La nature des défis auxquels nous sommes confrontés a changé. Ils sont aujourd'hui transnationaux pour la
plupart. Les menaces posées par le trafic illicite des drogues, le terrorisme, les problèmes environnementaux,
les violations des droits de la personne et la prolifération des armes font fi des frontières entre les États. Mais
elles n'en ont pas moins un impact direct sur nous à différents plans, qu'il s'agisse de la sûreté de nos rues, de
l'air que nous respirons, ou encore de la qualité de notre vie.
Nous sommes tous affectés -- personne n'y échappe. Certains peuvent peut-être penser que, devant la horde
du « monde extérieur », il faut hisser le pont-levis. L'inéluctable vérité, c'est que nos vies sont plus que jamais
liées les unes aux autres. Des préoccupations naguère lointaines sont aujourd'hui aussi proches de nous que
notre écran de télévision ou notre terminal d'ordinateur. Et si la mondialisation est source d'occasions, elle peut
aussi nous exposer tous -- et spécialement les plus vulnérables -- à l'insécurité économique et sociale.

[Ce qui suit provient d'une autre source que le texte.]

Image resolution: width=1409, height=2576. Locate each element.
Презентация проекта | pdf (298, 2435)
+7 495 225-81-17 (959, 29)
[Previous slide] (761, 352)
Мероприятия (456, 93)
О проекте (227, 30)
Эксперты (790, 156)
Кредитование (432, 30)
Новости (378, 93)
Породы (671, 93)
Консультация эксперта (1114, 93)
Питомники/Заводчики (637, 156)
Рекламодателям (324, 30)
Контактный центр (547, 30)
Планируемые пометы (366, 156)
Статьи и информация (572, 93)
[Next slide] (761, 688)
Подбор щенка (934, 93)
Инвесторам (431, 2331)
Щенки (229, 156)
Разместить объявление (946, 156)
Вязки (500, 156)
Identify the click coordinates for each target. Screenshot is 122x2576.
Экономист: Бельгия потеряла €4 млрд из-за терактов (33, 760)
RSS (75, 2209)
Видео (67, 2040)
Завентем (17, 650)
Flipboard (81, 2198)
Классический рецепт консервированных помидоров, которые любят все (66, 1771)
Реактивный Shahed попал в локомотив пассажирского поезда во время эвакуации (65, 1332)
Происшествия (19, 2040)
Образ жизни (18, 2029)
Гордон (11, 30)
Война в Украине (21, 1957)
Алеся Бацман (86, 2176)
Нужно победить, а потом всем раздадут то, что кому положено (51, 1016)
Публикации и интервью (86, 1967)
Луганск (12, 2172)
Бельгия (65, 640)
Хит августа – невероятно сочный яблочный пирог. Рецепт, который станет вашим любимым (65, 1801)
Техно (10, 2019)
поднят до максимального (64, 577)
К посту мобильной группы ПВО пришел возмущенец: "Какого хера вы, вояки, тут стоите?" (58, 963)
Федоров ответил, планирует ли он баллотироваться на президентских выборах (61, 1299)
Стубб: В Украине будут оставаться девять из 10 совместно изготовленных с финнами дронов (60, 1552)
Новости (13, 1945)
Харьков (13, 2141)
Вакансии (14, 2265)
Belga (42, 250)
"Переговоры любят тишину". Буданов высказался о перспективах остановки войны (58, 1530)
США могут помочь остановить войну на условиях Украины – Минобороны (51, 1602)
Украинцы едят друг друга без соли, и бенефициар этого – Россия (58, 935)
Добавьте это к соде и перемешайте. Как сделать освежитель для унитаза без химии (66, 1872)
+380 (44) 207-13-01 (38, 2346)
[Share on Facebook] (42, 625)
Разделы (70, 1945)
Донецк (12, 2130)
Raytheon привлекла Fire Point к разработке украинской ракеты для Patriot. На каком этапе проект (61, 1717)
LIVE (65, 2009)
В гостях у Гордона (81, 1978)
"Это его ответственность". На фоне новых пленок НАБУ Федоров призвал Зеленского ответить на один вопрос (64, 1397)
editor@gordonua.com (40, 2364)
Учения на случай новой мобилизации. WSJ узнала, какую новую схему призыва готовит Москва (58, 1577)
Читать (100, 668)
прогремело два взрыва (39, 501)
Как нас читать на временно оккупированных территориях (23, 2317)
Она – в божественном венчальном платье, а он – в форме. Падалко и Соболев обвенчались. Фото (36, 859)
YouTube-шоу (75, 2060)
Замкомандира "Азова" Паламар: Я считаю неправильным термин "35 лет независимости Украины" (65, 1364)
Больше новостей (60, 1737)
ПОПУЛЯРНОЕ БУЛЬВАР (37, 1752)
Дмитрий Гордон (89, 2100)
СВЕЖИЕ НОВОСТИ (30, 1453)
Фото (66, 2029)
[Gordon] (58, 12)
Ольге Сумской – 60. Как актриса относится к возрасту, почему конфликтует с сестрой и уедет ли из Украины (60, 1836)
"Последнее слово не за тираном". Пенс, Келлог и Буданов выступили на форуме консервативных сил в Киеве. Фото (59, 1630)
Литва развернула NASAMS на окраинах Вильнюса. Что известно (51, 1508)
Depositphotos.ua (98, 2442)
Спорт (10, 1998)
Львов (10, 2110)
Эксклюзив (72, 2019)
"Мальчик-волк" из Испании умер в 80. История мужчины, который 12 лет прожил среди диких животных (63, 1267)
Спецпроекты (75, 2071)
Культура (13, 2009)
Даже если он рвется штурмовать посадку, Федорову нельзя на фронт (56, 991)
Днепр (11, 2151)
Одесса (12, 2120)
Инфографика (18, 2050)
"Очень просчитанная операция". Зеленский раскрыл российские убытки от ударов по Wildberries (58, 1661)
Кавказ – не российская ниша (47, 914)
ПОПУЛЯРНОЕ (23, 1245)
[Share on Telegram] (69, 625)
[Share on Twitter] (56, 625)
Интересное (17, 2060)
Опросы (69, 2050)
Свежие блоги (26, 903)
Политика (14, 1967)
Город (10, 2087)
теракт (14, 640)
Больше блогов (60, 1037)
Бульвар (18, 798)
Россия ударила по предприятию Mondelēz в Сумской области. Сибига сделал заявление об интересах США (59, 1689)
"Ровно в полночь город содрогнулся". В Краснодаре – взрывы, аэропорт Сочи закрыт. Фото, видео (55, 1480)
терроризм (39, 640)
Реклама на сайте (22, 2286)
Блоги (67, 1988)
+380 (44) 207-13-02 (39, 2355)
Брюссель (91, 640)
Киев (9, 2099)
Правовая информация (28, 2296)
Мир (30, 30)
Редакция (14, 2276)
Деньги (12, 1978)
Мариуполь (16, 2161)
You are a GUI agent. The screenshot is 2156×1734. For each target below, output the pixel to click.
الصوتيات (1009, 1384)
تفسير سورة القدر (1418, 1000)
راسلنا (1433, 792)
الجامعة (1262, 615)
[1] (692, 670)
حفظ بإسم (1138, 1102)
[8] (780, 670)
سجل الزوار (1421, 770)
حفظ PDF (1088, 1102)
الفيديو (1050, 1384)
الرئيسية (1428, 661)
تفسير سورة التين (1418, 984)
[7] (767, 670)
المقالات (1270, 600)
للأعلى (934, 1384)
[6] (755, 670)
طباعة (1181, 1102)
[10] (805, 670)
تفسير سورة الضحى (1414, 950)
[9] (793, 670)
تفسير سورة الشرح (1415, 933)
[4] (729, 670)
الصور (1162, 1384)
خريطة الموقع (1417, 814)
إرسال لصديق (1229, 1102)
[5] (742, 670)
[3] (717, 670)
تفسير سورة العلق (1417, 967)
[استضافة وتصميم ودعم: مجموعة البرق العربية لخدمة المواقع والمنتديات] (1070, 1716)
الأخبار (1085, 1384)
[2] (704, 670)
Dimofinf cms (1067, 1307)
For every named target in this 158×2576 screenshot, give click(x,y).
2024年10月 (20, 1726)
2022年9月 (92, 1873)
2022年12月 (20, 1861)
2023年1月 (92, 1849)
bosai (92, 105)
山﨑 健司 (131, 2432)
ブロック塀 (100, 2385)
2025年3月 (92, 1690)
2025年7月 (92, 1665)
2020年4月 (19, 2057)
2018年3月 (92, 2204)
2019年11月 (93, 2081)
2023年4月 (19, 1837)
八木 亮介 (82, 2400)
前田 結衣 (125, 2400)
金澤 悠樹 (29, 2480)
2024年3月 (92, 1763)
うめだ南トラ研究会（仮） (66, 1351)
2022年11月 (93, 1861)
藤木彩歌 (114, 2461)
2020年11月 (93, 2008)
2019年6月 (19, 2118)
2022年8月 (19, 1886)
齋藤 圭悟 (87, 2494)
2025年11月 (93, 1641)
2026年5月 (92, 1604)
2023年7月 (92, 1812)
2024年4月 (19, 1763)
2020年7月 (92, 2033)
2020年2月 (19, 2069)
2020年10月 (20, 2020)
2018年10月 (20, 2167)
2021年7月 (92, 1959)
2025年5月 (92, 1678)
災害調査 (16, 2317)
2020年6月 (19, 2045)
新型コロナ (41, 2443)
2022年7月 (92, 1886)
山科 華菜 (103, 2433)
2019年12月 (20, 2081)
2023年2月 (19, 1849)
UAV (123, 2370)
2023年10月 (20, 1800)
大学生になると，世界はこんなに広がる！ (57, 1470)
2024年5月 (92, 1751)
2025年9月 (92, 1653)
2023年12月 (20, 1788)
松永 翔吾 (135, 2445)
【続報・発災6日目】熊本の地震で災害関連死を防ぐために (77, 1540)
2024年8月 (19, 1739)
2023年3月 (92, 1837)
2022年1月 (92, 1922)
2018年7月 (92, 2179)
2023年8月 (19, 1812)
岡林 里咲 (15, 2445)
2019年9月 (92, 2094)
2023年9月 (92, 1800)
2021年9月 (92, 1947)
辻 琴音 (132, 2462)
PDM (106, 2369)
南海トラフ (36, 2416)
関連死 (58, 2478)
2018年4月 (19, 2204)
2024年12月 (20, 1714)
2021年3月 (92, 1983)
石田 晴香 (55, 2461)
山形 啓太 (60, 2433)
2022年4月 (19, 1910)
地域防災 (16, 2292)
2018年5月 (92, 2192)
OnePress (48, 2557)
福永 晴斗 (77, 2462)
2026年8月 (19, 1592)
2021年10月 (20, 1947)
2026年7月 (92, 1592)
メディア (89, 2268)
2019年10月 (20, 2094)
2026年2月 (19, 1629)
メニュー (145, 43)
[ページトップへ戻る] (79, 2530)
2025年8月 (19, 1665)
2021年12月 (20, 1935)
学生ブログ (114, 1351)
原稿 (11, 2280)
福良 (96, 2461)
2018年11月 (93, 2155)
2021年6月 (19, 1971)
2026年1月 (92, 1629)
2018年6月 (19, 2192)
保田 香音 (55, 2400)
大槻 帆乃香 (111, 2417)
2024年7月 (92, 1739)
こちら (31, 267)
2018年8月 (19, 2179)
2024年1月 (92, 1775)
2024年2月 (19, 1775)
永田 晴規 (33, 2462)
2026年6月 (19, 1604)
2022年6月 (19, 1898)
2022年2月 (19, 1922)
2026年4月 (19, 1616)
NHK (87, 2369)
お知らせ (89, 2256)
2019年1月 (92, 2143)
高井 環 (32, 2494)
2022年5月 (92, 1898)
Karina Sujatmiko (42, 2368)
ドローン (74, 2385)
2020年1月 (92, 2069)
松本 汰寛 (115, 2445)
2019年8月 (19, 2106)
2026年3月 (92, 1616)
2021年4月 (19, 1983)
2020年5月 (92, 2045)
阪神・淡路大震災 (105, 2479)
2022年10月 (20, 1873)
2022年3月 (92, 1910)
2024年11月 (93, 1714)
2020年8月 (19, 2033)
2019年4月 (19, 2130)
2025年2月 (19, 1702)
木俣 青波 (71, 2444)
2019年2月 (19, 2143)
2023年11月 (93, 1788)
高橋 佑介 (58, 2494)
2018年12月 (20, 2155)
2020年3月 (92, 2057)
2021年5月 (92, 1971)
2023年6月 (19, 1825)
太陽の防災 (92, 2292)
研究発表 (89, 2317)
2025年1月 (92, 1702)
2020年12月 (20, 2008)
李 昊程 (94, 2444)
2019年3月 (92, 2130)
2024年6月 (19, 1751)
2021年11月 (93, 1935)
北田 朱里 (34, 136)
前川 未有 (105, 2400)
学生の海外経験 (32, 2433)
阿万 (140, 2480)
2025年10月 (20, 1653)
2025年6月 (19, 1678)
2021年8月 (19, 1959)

Nous continuons de chercher des stratégies face à ces changements. Mais une chose est claire. Ces nouvelles
réalités ont placé l'individu -- plus précisément sa sécurité -- au centre des affaires mondiales. L'attention de la
communauté internationale se tourne vers les enjeux qui affectent directement le bien-être de l'individu.
La promotion des objectifs humanitaires -- mieux protéger contre les abus, réduire les risques de danger
physique, améliorer la qualité de la vie et développer les instruments qui assureront la réalisation de ces
objectifs -- donne aujourd'hui l'impulsion voulue à une action mondiale concertée.
De Kyoto au Kosovo, la communauté internationale se mobilise pour trouver une solution à des problèmes qui
affectent le quotidien de gens ordinaires. Notre cadre fondamental d'analyse est passé de l'État à l'individu.
L'approche de la sécurité humaine produit de nouvelles priorités -- de la lutte contre les attentats terroristes au
changement climatique en passant par le travail des enfants. Ces questions en sont venues à monopoliser
quotidiennement l'attention des ministres des Affaires étrangères et des gouvernements. Elles constituent le
programme de la sécurité humaine.
La dernière crise en date dans les Balkans démontre que l'impératif humanitaire peut servir à mobiliser la
communauté internationale. C'est le sort d'innocents civils kosovars, privés de leur gagne-pain, chassés par
milliers de leurs foyers, battus et massacrés par centaines -- le tout transmis en direct dans nos foyers -- qui a
commandé au reste du monde de réagir. C'est la perspective d'un quart de million d'êtres humains sans abri à
l'approche de l'hiver qui a décidé -- bien qu'un peu tard -- la communauté internationale à venir en aide à ces
gens. C'est l'imminence d'un désastre humanitaire qui a incité l'OTAN -- ironiquement le symbole de la
realpolitik durant la guerre froide -- à intervenir pour éviter une tragédie humaine.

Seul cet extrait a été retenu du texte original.